Following on from previously filed French and US patent applications, the latest international document detailed the complexity of replacing animal-derived ingredients and beeswax whilst maintaining sought-after sensorial properties of lipsticks.

Many lipsticks contained animal-derived ingredients or beeswax, L’Oréal said, to achieve a “desired texture”. ​And without these ingredients, the company said it was difficult to obtain the creamy texture considered desirable to consumers.

One part of the composition in its invention, it said, was a natural oil that could be recovered or extracted from foods, plants or other vegetative life. For example, olive oil, avocado oil, sesame oil, apricot oil, soybean oil, barley oil or safflower oil were all suitable, used individually or blended, among many others. Preferably, L’Oréal the natural oil was present in the composition at 20-60% by weight, ideally between 32-38% by weight.

Additional oils could also be added, such as volatile or non-volatile oils; preferably silicone oils or esters that functioned as additional oils.

“Although not wishing to be bound by any theory, it is believed that inclusion of such ingredients surprisingly increases hardness of the resulting compositions when combined with the other ingredients,”​ L’Oréal wrote. This hardness, it said, meant compositions could be “self-supporting”​ and “easily disintegrate to form a satisfactory deposit on keratin materials”.

Another important part of the composition was fatty alcohol wax, L’Oréal said, which could be either saturated or unsaturated, linear or branched, and present at levels between 1-15% by weight of the final formula, ideally 2-8%.

“According to preferred embodiments, more natural oil(s) is/are present in the composition than fatty alcohol wax(es),”​ the company said. The composition, for example, could be made with a natural oil-fatty alcohol wax ratio of at least 2:1, preferably 7:1.

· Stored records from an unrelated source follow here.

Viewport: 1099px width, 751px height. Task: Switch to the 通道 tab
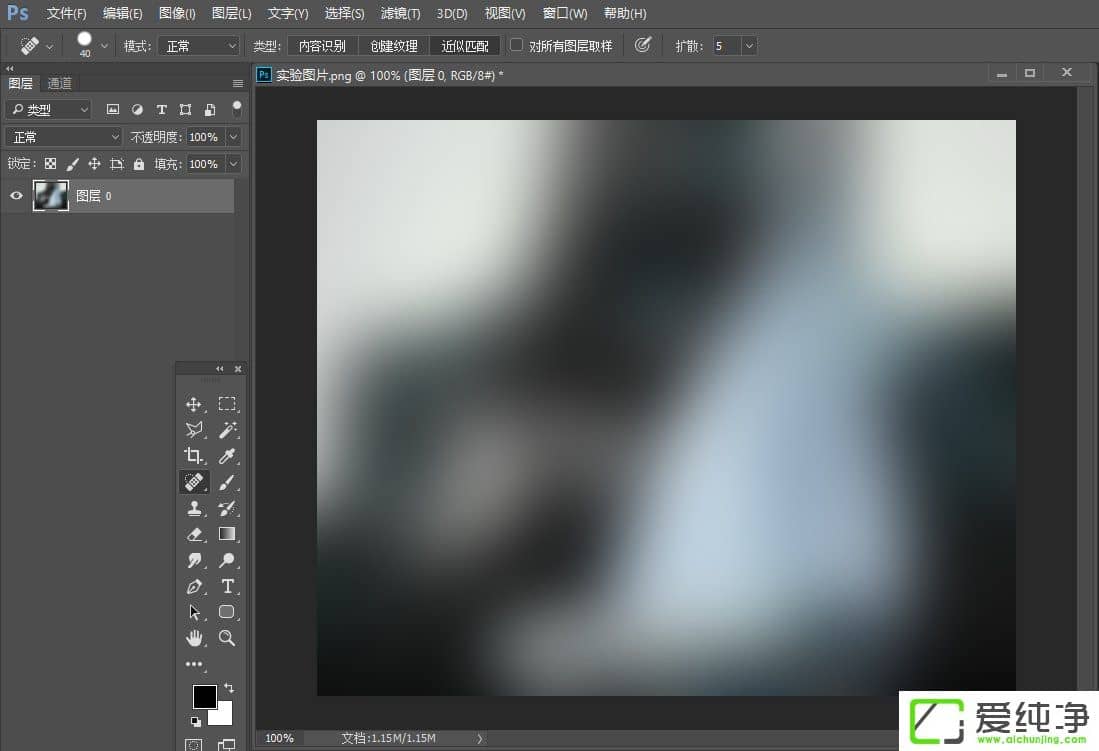pos(58,82)
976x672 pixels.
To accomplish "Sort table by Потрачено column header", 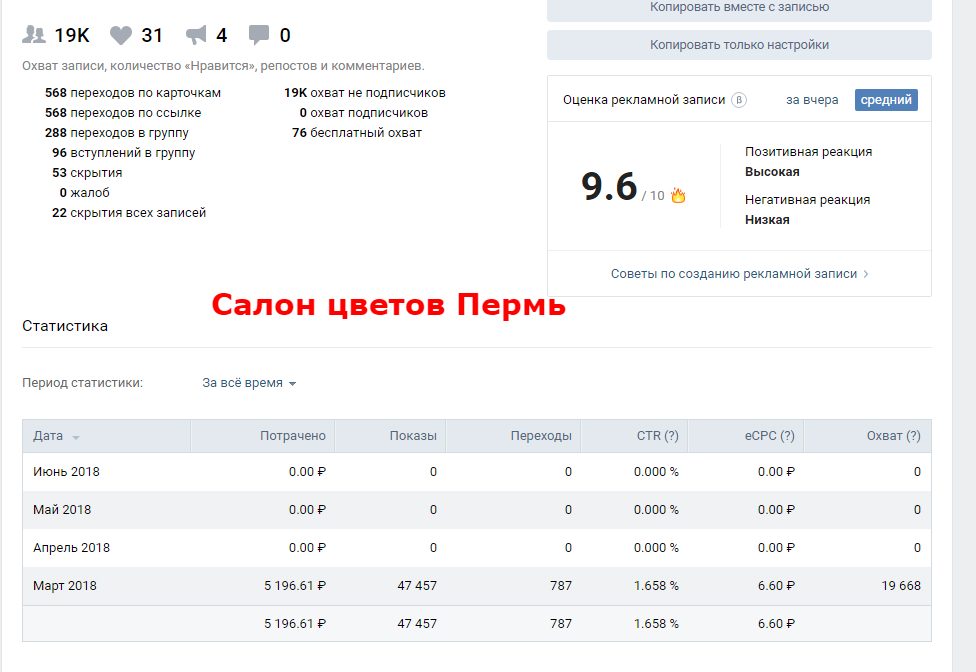I will [x=292, y=436].
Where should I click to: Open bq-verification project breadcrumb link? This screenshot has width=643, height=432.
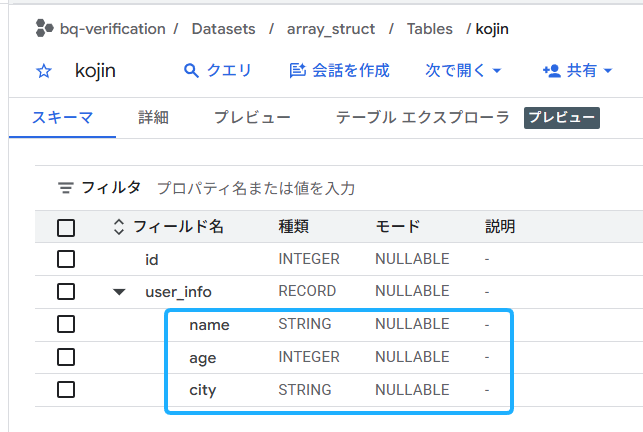point(112,29)
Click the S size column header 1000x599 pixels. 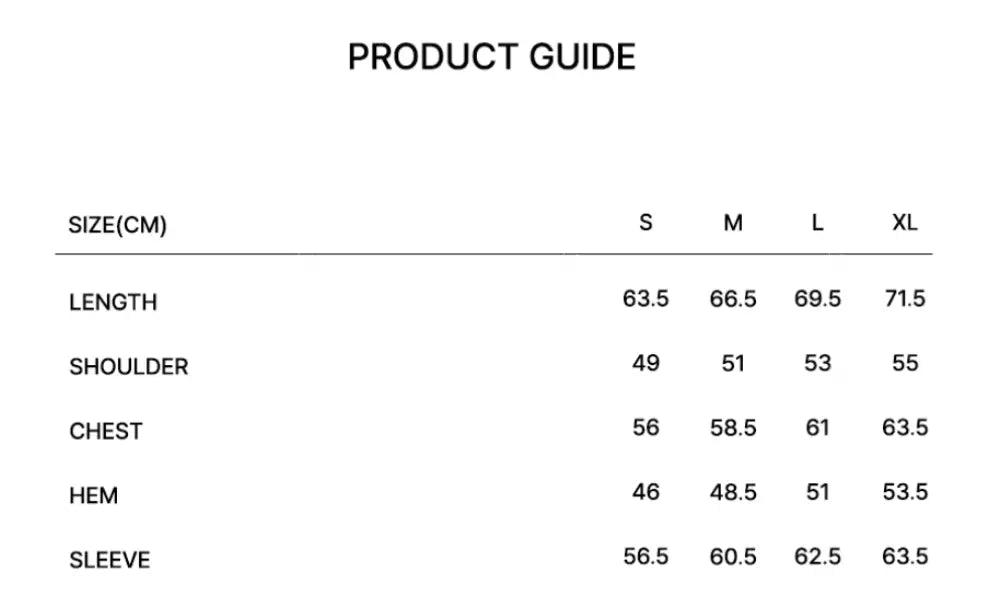pyautogui.click(x=645, y=223)
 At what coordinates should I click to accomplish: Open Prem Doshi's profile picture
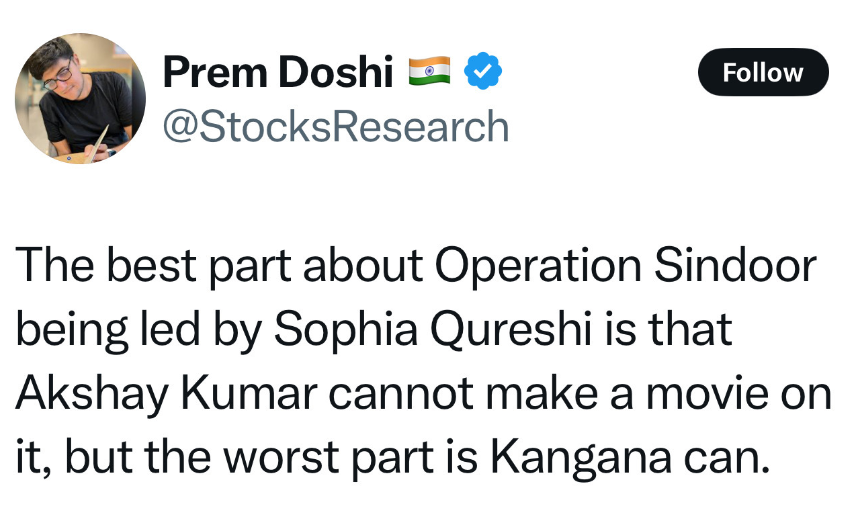[x=81, y=99]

The lipstick composition also featured filler particles, either spherical or lamellar and preferably of natural origin such as cellulose fillers, starch fillers or mineral fillers. The company said these fillers ought to feature at rates of 0.25-10% by weight in the final formula, preferably between 0.5-7% by weight.

Vegetable waxes and colouring agents

Preferably, though, the company said the oil-phase of the lipstick composition – its oils and waxes – contained less than 10% by weight of beeswax or was ideally “substantially free, devoid of or free of beeswax”​ entirely.

Suitable examples of natural origin wax alternatives included vegetable waxes like carnauba wax, candelilla wax, sunflower seed wax and rice wax. Silicone waxes could also be incorporated, L’Oréal said.

Importantly, these vegan lipstick formulas could also feature colouring agents to create coloured lipsticks versus non-coloured balms that offered hydration or protection. Colouring agents were preferably chosen from pigments or dyes, the company said, including nacreous pigments and liposoluble dyes. If present, the colouring agent ought to feature at rates of 1-30% by weight of the final formula, ideally 8-16%.

Both coloured and uncoloured compositions could then also incorporate a range of additional additives, the company said, including antioxidants, sunscreens, fragrances, dermatological agents, vitamins and mixtures thereof. “A person skilled in the art will take care to select the optional additional additives and/or the amount thereof such that the advantageous properties of the composition according to the invention are not, or are not substantially, adversely effected by the envisaged addition.”

L’Oréal said its invention could ultimately be used to develop several lipstick products, coloured and non-coloured, to be offered to consumers in the form of a kit. The kit, it said, could include coloured lipsticks, basecoats, topcoats, moisturising compositions, for example.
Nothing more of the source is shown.